DRI researchers Monica Arienzo, Ph.D. Zoe Harrold, Ph.D., Meghan Collins, M.S., Xuelian Bai, Ph.D., and undergraduate researcher Julia Davidson are investigating the presence of microplastics in Lake Tahoe and the Las Vegas Wash to learn more about how much microplastic exists in these waterways. Developing baseline knowledge about the extent of microplastic pollution will allow scientists to ultimately identify the sources of such pollution, the potential accumulation and negative health effects of microplastics in freshwater organisms, and ways to reduce the amount of microplastic in freshwater ecosystems.

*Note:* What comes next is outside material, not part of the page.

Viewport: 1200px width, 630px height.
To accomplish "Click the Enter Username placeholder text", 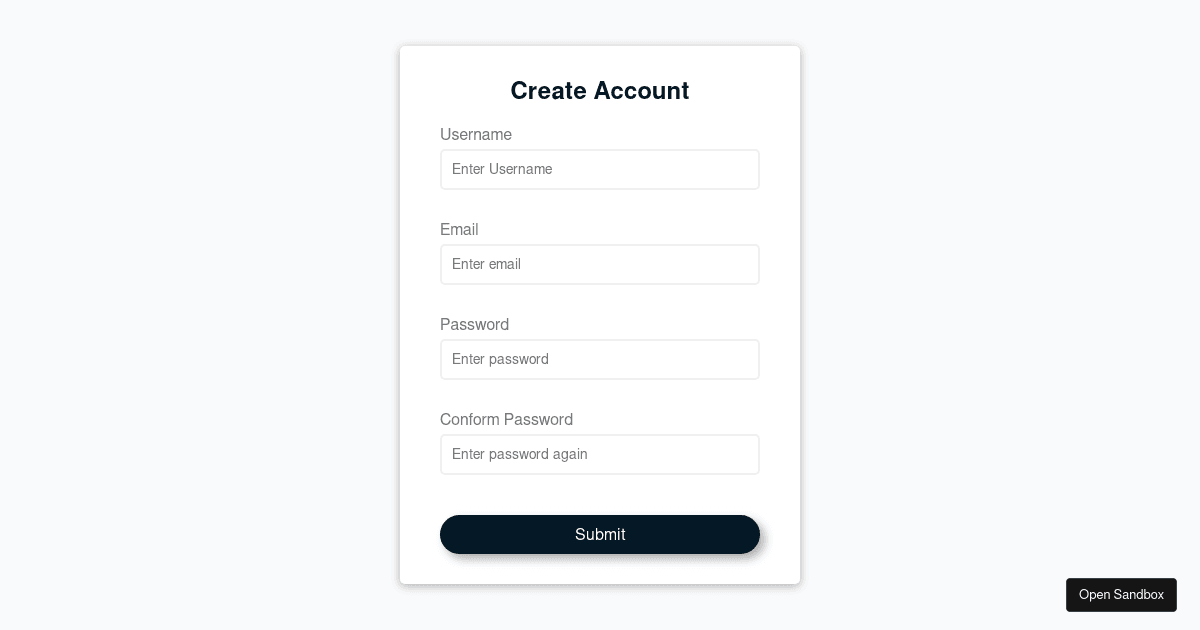I will click(x=501, y=169).
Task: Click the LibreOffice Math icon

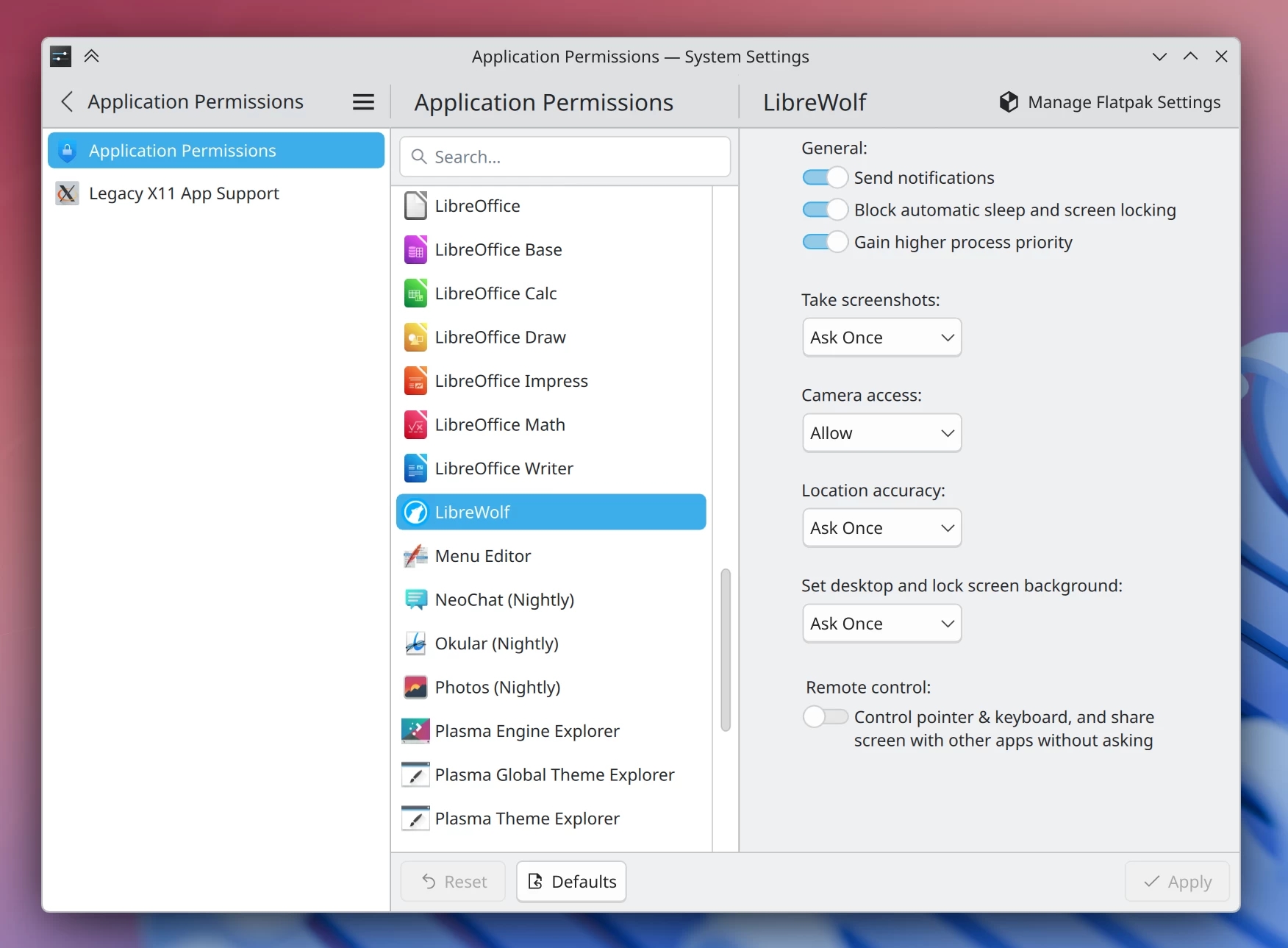Action: [x=415, y=424]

Advancing technologies to improve reliability of solar energy
Eric Wilcox, Marco Giordano
Nevada enjoys many sunny days each year, but when the clouds do roll in, solar facilities experience dramatic fluctuations in power. If grid operators could anticipate when a cloud will come between the sun and solar panels, they could coordinate a smooth transition to alternative power sources and provide a steady, reliable supply of energy—but low-cost technology providing accurate, localized forecasts are not yet integrated into community solar power systems, such as residential rooftop solar.

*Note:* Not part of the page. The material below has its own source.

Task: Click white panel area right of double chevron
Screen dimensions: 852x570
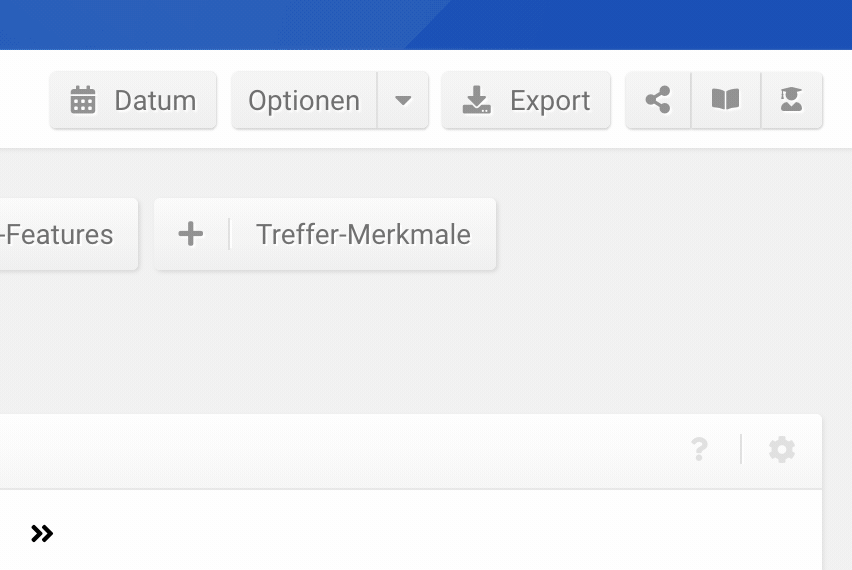Action: [x=400, y=534]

Eric Wilcox, Ph.D., graduate student researcher Marco Giordano, and colleagues at UNR and UNLV are experimenting with sky-imaging cameras to track the movements of clouds and predict when they’ll shade solar panel arrays. With rigorous testing and refinement, Wilcox and Giordano hope that this portable tool will provide highly-localized, actionable forecasts of solar power fluctuation that will help make solar energy use more reliable and efficient.
Applying hydrologic sciences to make advances in tumor treatment
Rishi Parashar, Nicole Sund
To treat a tumor, doctors deliver chemotherapeutic agents and other drugs through the bloodstream to treat the cancerous cells. The tissue in solid tumors, however, is deformed, with twisted blood vessels and increased cell variability. This means that chemo traveling through the bloodstream may not be able to reach all the affected cells consistently, making the treatment ineffective.

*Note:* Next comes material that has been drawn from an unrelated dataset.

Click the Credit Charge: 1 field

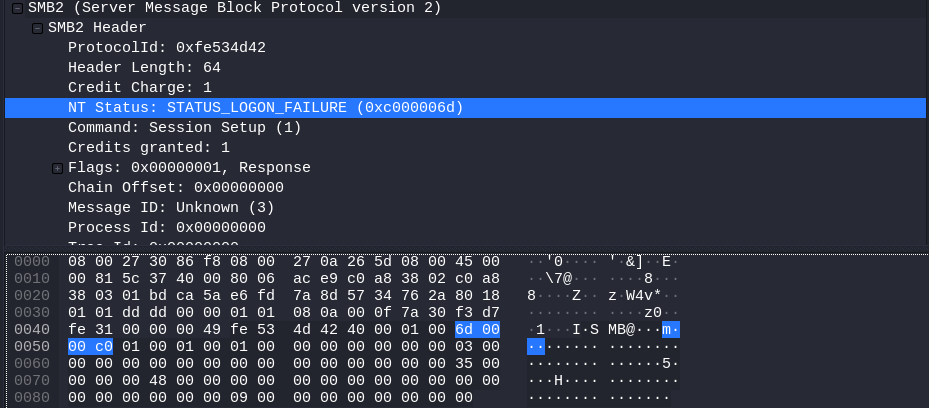click(139, 88)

DRI’s Rishi Parashar, Ph.D., and Nicole Sund, Ph.D., are using their expertise in hydrological modeling to better understand the movement of anti-cancer drugs through tumors. Collaborating with molecular cancer virologist, Subhash Verma, Ph.D., at University of Nevada, Reno’s School of Medicine, Parashar and Sund hope that the mathematical models they create will allow them to determine the effective concentration of drugs for treatment of solid tumors.
Designing systems to test e-cigarettes for harmful chemical emissions
Yeongkwon Son, Andrey Khylstov
The popularity of e-cigarettes has increased exponentially over the last several years, especially among young people, but there’s growing evidence that e-cigarettes emit harmful chemicals like formaldehyde. Currently, there are no efficient and cost-effective e-cigarette testing systems available to manufacturers or regulators to ensure the safety of the devices and flavored e-liquids.
DRI’s Yeongkwon Son, Ph.D., and Andrey Khlystov, Ph.D., are developing a fully automated tool to collect and analyze e-cigarette emissions, lowering the costs, time, and labor currently required of e-cigarette testing. With this innovation, Son and Khylstov hope that e-cigarette testing will become more efficient and accurate, and that the devices themselves will become safer for the public.